How to Increase Employee Engagement to Boost Your Bottom Line

Brian Hughes

Friday, April 1st, 2016

In America, only 32 percent of employees are engaged at work, and it’s costing businesses billions of dollars a year in lost revenue, from the cost of employee turnover to lost productivity and poor customer satisfaction ratings. The answer: If you want to increase profits, keep your team happy.

Find Your Baseline To Increase Employee Engagement

Before you can focus on improvement, you need to know where you stand. You’ll get a pretty good idea of how engaged your employees are by looking at productivity, turnover and absenteeism, but survey data can provide unbiased information you can use to align your staff with corporate goals. Once you know what you’re working with, you can craft a strategy to get the staff engaged and happy to be working with you.

Remember, Your Employees Are Assets

Research shows the biggest drivers of employee engagement are belief in management and growth and development. Build strong relationships with your team and provide opportunities for advancement. Focus on creating a positive work environment with emphasis on employee well-being.

While an employee benefits package may go a long way in helping you attract top talent, it won’t necessarily translate to top performance. Incentives, particularly those that help improve work-life balance, however, can make a difference. Talk to your team to learn what incentive programs they’d be most interested in to ensure your investment is well spent.

Consider offering flex-time, with clear guidelines as to who is eligible for what, and when, so employees have the option of working a more flexible schedule. Though it seems counterintuitive, giving your employees ample time off helps productivity. Seventy-seven percent of HR managers say employees who take their vacation time are more productive than the employees who do not, and 75 percent say this leads to higher performance while 78 percent say it leads to higher job satisfaction.

Adjust Your Processes

How are you currently tracking your employee productivity and performance? If you’re micromanaging, your employees are feeling it — and chances are they’re not too happy about it. Consider changing how you track these things to better allow employees to maintain control. There are many tools available online that make it easy for you to keep tabs on how your staff is doing, without breathing down their neck as you do it.

What else can you do to simplify everything — not just for your team, but for you as well? With the variety of cloud-based software options on the market, many integrate to streamline workflow and processes, thus creating more efficient use of time, allowing for productivity increases elsewhere.

For example, integrating your customer relationship management (CRM) software into your website’s lead capture form could automatically send the contact information to the CRM, so a staff member doesn’t have to manually enter all the data.
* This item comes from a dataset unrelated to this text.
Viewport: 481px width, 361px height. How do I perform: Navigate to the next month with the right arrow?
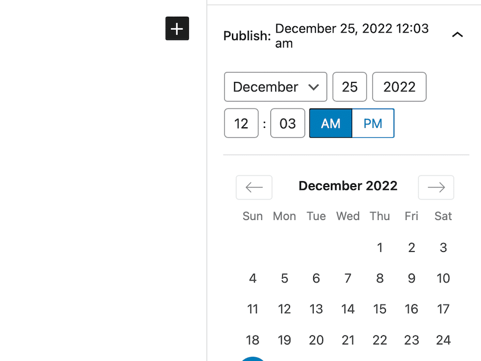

Instead, they can focus on following up on those leads and nurturing them through the funnel.

Learn the Power of Praise

Whenever and wherever possible, praise your team for a job well done. A 2013 study showed 83 percent of employees believe recognition was better than any gift or reward. The study also said 88 percent found managerial praise either “very” or “extremely” motivating while 76 percent said the same of peer praise.

It’s worth noting that employees who have tenure, are engaged and are working a position where their talents shine have an average of 18 percent higher productivity rate than average employees, and 35 percent higher than someone who doesn’t have tenure, isn’t engaged and is working in a position where their talents aren’t highlighted. Spend time making sure your staff is in the right job and creating a work environment that keeps them engaged, so they want to stay and build tenure.  In the end, you’ll boost employee performance and profit. You could see an increase of $6 million or more per 1,000 workers, and even more when working with highly educated professionals.

Bottom Line

Work for your employees, and they’ll work for you.